LANGFITT: She's referring to embarrassing tabloid interviews with her estranged father. And Markle, who's biracial, is also referencing headlines like this from the Daily Mail in 2016 - Harry's girl is almost straight out of Compton; gang-scarred home of her mother revealed. Amna Saleem is a screenwriter and broadcaster of Pakistani and Scottish descent.
AMNA SALEEM: I feel that Meghan Markle is being treated extremely unfairly. It's been very racist and very misogynistic and, also, classless.
LANGFITT: For instance, Saleem says the tabloids have portrayed Markle as a social climber, while reminding readers she's descended from slaves. Saleem also cites how differently the tabloids treat Markle versus her sister-in-law Kate Middleton, who's the wife of Prince William, as well as British and white.
SALEEM: Kate Middleton wears an off-the-shoulder dress, and it's beautiful; Meghan Markle wears one, and she's breaking rules - and how offensive, it is too sexual. Kate Middleton caresses her bump, and it's beautiful and tender; Meghan Markle does it, and she's a narcissist and up herself.
LANGFITT: Saleem is not exaggerating. BuzzFeed documented this apparent double standard, comparing 20 headlines where the tabloids treated the women completely differently on identical topics. Meghan and Harry started off with mostly positive coverage when they were married in 2018. But Roy Greenslade, a former editor of the Daily Mirror, a tabloid, said the tone shifted when the couple refused to follow the traditional rules of royal press coverage.
ROY GREENSLADE: The major and overriding feature of the anti-Meghan cycle is that she was having it both ways - she was both a celebrity and a member now of the royal family, but that she was also wanting no negative publicity, no publicity, really, of any kind, except on her terms. It was suggested that this was her on her high horse.
LANGFITT: For instance, the couple broke royal tradition after the birth of their son Archie. Instead of presenting him to huge crowds and cameras outside of a London hospital, they chose a brief, limited photo op inside Windsor Castle.

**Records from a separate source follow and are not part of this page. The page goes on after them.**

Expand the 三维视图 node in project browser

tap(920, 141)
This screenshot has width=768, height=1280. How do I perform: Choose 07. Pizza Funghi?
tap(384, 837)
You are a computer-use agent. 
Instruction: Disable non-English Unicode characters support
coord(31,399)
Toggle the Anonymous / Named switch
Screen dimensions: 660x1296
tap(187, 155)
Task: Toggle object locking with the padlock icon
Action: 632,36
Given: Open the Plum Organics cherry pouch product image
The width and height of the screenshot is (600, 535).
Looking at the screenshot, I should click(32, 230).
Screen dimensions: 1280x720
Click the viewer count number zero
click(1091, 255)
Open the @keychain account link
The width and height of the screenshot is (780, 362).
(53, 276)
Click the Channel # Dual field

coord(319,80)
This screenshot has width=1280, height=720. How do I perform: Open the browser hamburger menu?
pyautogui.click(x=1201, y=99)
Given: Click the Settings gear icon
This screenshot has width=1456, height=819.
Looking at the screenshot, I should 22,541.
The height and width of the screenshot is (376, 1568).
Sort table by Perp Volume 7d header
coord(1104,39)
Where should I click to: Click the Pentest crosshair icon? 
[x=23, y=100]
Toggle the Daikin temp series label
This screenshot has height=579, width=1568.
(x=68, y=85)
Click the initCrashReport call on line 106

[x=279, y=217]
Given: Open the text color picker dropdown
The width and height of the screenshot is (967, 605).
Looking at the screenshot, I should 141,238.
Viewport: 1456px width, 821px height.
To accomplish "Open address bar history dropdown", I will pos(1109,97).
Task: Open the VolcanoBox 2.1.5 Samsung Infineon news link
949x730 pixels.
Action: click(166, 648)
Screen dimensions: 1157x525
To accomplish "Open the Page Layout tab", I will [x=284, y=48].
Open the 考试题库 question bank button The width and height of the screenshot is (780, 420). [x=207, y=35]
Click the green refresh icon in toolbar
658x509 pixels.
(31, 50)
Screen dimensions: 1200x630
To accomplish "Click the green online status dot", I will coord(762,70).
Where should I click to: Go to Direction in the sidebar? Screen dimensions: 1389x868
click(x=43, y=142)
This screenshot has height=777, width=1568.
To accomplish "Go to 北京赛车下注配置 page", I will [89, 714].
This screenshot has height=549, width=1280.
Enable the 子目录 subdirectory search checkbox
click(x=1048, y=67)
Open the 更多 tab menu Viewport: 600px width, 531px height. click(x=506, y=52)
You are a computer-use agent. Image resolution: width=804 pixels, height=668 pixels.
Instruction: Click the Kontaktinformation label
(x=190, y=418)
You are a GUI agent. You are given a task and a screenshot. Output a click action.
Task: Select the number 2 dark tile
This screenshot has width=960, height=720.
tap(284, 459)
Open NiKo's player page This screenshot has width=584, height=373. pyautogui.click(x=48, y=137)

GREENSLADE: It's all about whether or not you're willing to play the press game or whether you stand out against it. And they stood out against it, and in return, the press turned on them.
LANGFITT: Greenslade says this is part of a broader love-hate relationship the media and many Britons have with the royal family.
GREENSLADE: There is a love for the institution but a loathing for the fact that they are born into privilege. And in an era, really, of social democracy, it is an anachronism that this institution still exists.
LANGFITT: While some people are outraged the couple is leaving, many others are supportive, like Sade Giliberti, an actress from South Africa.
SADE GILIBERTI: I know a lot of people have been like, it's disgraceful. It's disgusting. How dare they? But who are you to say? People on the outside are not looking in and seeing what's going on inside. So I think that it's absolutely fantastic. I wish them all the luck in the world.
LANGFITT: The couple say, in their new roles, apart from the royal family, they'll no longer participate in the royal media pool here and instead provide access to what they call credible media focused on objective reporting.